## WORK INSTRUCTION
In the records below, find the line containing "Click the new tab plus icon" and restate it and all lines after it exactly, through the last line.

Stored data
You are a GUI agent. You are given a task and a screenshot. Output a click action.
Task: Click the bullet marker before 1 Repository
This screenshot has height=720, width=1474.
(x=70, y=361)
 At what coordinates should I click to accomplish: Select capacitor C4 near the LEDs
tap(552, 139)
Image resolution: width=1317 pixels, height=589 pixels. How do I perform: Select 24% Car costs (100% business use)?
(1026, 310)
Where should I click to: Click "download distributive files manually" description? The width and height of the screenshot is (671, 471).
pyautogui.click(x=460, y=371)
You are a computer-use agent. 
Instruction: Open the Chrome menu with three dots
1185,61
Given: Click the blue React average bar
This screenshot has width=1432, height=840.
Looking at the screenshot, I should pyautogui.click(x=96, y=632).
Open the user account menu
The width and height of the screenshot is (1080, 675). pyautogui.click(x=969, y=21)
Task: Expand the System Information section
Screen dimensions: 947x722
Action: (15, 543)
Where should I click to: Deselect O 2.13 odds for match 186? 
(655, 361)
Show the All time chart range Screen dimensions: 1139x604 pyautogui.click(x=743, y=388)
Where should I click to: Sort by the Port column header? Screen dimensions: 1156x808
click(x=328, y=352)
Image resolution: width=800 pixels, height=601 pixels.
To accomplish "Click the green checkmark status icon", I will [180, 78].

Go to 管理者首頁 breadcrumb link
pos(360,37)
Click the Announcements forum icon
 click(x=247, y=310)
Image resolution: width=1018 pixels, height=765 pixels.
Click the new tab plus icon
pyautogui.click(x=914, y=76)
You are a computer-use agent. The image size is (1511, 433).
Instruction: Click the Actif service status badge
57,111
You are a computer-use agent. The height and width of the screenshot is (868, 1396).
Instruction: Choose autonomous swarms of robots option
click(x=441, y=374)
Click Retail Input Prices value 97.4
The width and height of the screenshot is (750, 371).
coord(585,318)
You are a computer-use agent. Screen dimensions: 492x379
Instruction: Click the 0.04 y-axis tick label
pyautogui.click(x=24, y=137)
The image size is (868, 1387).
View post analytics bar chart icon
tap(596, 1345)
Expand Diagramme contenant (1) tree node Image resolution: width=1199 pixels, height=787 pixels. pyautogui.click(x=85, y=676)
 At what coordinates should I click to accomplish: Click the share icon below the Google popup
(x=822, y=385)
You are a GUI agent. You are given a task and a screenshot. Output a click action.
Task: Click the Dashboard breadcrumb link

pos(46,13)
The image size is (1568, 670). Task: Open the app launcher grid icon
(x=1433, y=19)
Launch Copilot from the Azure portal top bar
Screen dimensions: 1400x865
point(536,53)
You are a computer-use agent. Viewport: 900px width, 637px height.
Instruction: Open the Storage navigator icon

## ANSWER BELOW
Click the new tab plus icon
pyautogui.click(x=914, y=76)
You are a computer-use agent. The image size is (1511, 433).
Instruction: Click the Actif service status badge
57,111
You are a computer-use agent. The height and width of the screenshot is (868, 1396).
Instruction: Choose autonomous swarms of robots option
click(x=441, y=374)
Click Retail Input Prices value 97.4
The width and height of the screenshot is (750, 371).
coord(585,318)
You are a computer-use agent. Screen dimensions: 492x379
Instruction: Click the 0.04 y-axis tick label
pyautogui.click(x=24, y=137)
The image size is (868, 1387).
View post analytics bar chart icon
tap(596, 1345)
Expand Diagramme contenant (1) tree node Image resolution: width=1199 pixels, height=787 pixels. pyautogui.click(x=85, y=676)
 At what coordinates should I click to accomplish: Click the share icon below the Google popup
(x=822, y=385)
You are a GUI agent. You are given a task and a screenshot. Output a click action.
Task: Click the Dashboard breadcrumb link

pos(46,13)
The image size is (1568, 670). Task: Open the app launcher grid icon
(x=1433, y=19)
Launch Copilot from the Azure portal top bar
Screen dimensions: 1400x865
point(536,53)
You are a computer-use agent. Viewport: 900px width, 637px height.
Instruction: Open the Storage navigator icon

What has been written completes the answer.